Article:
I'll be teaching criminal law -- the substantive first-year course, not constitutional criminal procedure -- for the first time this coming year. Naturally, I'm asking colleagues for advice, doing a good deal of reading, and trying to come up with good pedagogical ideas myself; teaching a new class is exciting but daunting (and time-consuming).
I'd like, though, to also mine your collective experience for tips. Could those of you who have taken criminal law (and those who have taught it, of course) tell me what worked well in the classes you've had? Any particular nonobvious pedagogical tricks that have really helped you understand the subject, or made it more exciting? Any good ways that teachers have defused tension in class, or cleared up confusion? If so, I'd love to see this in the comments.
Please be selective; I'm not looking just for amusing stories, or arguments that the criminal justice system is broken in some ways, or for proposals for radically restructuring the criminal law class. (One day I might try a radically different approach to teaching the subject, but not the first time I teach it.) I'm looking, selfishly, for tips that would help me teach the standard first-year criminal class more effectively, preferably for nonobvious tips (i.e., more than just "be clear" or "don't insult your students"). Also, please don't discuss ways of making the teaching of rape law more effective -- I will have a separate post on that subject. Many thanks in advance for your help.
I think my teacher for the subject focused on too many cases that were contraversial and didn't focus on the basic elements of the crimes and how each are satified in a hypothetical situation.
I enjoyed arguing about contraversial topics but come exam time that didn't help me out in the slightest.
Best of luck,
J Coy Stull
Sometimes professors would forget that the theoretical tail should not wag the criminal law dog. Free will is interesting to discuss (though, I was always suspicious of people who had neither a Ph.D. or even B.A. in philosophy so arrogantly waxing about such philosophical problems). But it's pretty irrelevant (in a criminal law class) unless we first discuss intent. So, first, teach the class that there can only be a murder if there is an intentional act. Second, is this sound? Do any of us act intentionally? If our acts are only partially volitional, should that negate conviction of an intent crime, or should that go to sentencing? Etc.
I personally considered emphasis on the differences between jurisdictions on common law doctrines to be less useful as a student. Bar exam prep will typically be sufficient to actually teach you the law itself. If UCLA sends a large number of people into criminal practice, perhaps focus on California common law would be prudent, but otherwise, skills such as statutory analysis would probably be better for the students in the long haul. I'm not saying you ignore the common law, just don't insist on having students memorize all the different doctrines for felony murder.
This was the best class I had during law school, and I think his method was the most effective way of teaching 1Ls.
Her technique was to use actual indictments to walk us through the elements of crimes AND to teach us a little procedure on the side.
Another trick was that he told us up front what he wanted us to get out of the class. Not only the substantive law, but he went through the various types of arguments that lawyers make. Of course it didn't mean much to us at the start of school, but it was helpful when we started studying for exams and trying to figure out what the point of the class had been.

Supplied data:
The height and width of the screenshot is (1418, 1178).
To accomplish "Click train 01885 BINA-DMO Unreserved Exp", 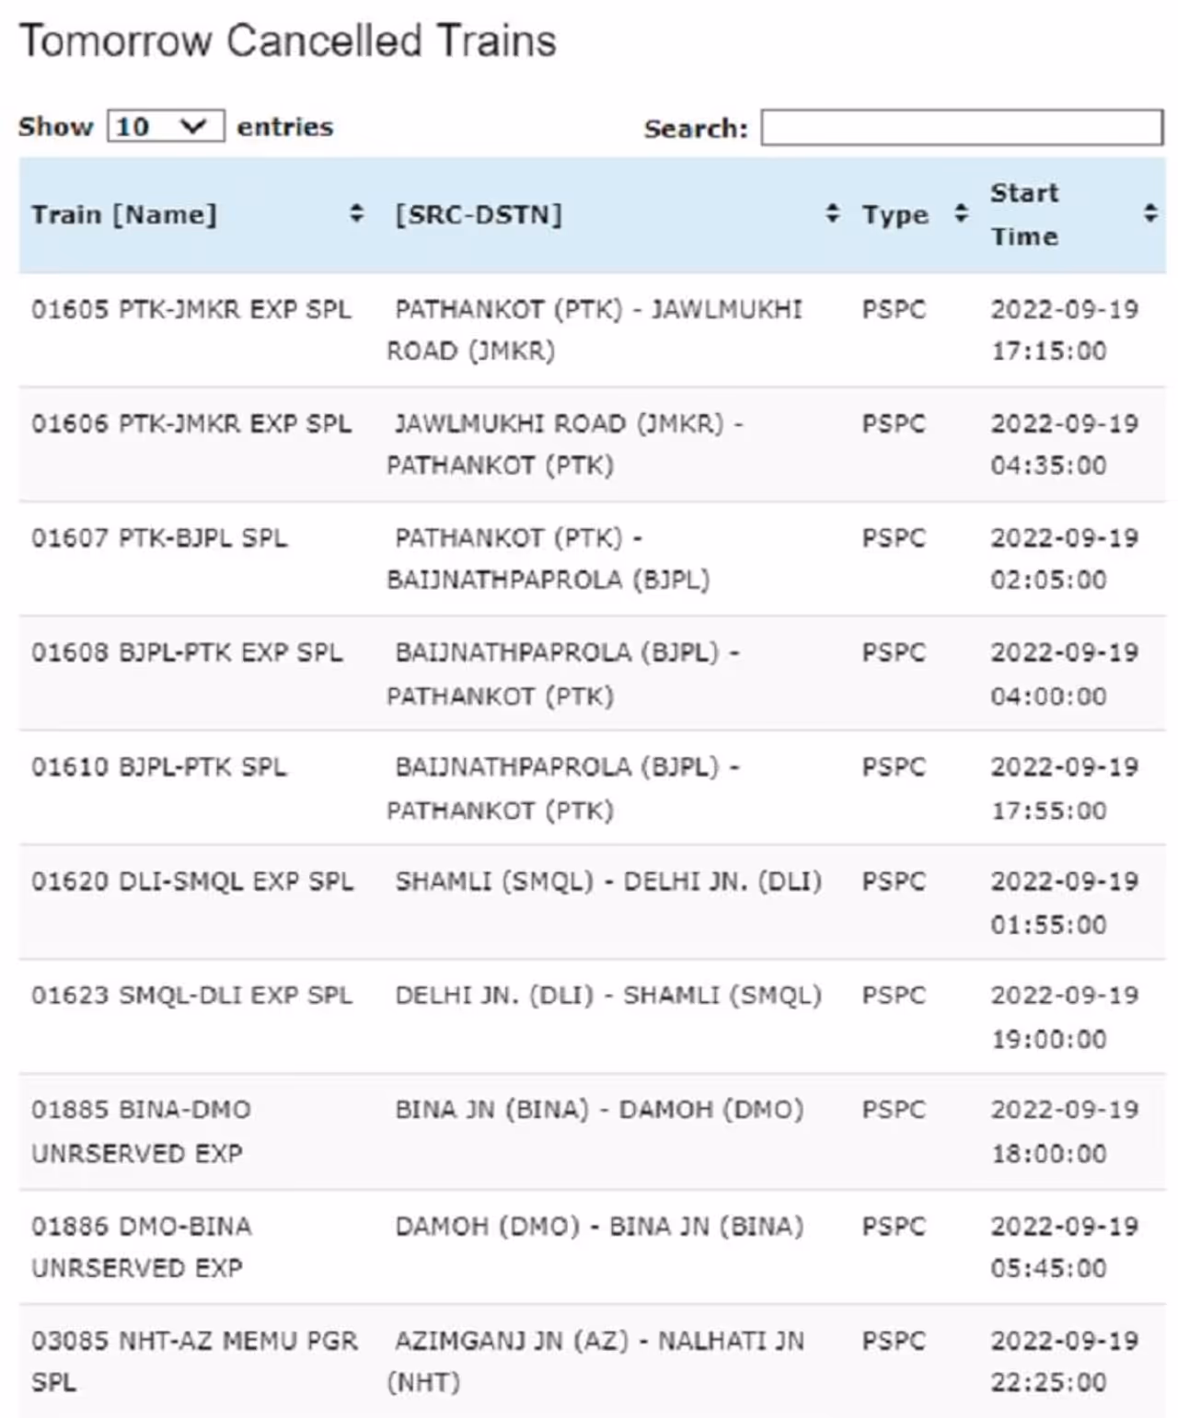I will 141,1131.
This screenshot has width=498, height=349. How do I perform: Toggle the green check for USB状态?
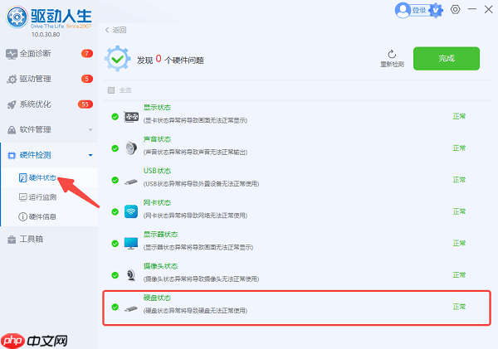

Problem statement: Continue the discussion of teaching first-year criminal law from the point where it stops.

The reply:
Substantively, I recall that we studied the criminal common law, the NY Penal Code and the Michigan Penal Code. That seems a lot less important in hindsight than what Prof. Israel taught us about how to make legal arguments.
I personally found Prof. Arenella's crim. law class to be one of the best that I had at UCLA and would recommend asking him directly if he has any advice.
Also, I agree with the poster who said that the MPC should be taught without getting into the complication of jurisdictional differences. The source of the differences should come out from the arguments in the case law anyway.
I realize this sounds esoteric, but a conceptual framework helps students understand both the substance of the law (why do we treat one killer one way and another killer differently?), and also how to formulate the kinds of normative arguments they will need to make as practitioners (why SHOULD we treat my client THIS way?).
This lesson frames what I think are the two major questions of first-year criminal law: first, the policy question of what criminal statutes should say and do (a question primarily although not exclusively for legislatures), and second, the doctrinal question of how to interpret a given statutory scheme (a question primarily for the courts).
I spend about 70% of class time on normative policy questions, using the cases and common law rules as points of departure for policy discussions that explore basic types of legal policy arguments: theories of punishment, rules vs. standards, law in theory vs. law in practice, whether law should shape or merely reflect social norms, race/class questions, etc.
I spend about 30% of class time on descriptive doctrine questions, using the Model Penal Code as the "binding" law in our hypothetical jurisdiction. I usually begin class by including powerpoint slides explaining all the relevant rules in the MPC. I also assign readings on theories of statutory interpretation and occasionally assign practice problems that focus on the exercise of statutory interpretation.
The basic goal is to use criminal law as a vehicle to teach first-year law students the basic tools of legal thinking that are the foundation of criminal law: 1) developing normative policy arguments about legal rules and 2) understanding and interpreting statutory codes.
There's more to it than that, obviously, but that's the basic approach.
The primary complaint I had with crim law was that MPC and common law concepts were not organized in a useful fashion. The various mens rea concepts in particular are pretty confusing to first years, and at least in my class at Duke, were not presented in a helpful fashion. Although it is important to cover the common law at some point, it might actually make more sense to teach a purely MPC class and leave the common law differences for a distinct segment.
Actus reus is a strange category, and it generates strange hypoes. Choose your words with special care when teaching it, and make sure your students see what is and isn't on the table when a court is considering an actus reus question.
I agree that the theoretical perspectives are important and need to be front-loaded. For that reason, it's also important that students know what the various perspectives entail, rather than just thinking of the theory part of the course as a time for some fun debates. Kahan was very good about pressing us to understand how each rationale could be used to argue for more punishment or for less, depending on the circumstances.
In terms of teaching method, I believe that having students argue or defend a given position, independent of the strength of that position, is an excellent method of preparing students as advocates.
I believe that the comments above all speak to the other suggestions that I had.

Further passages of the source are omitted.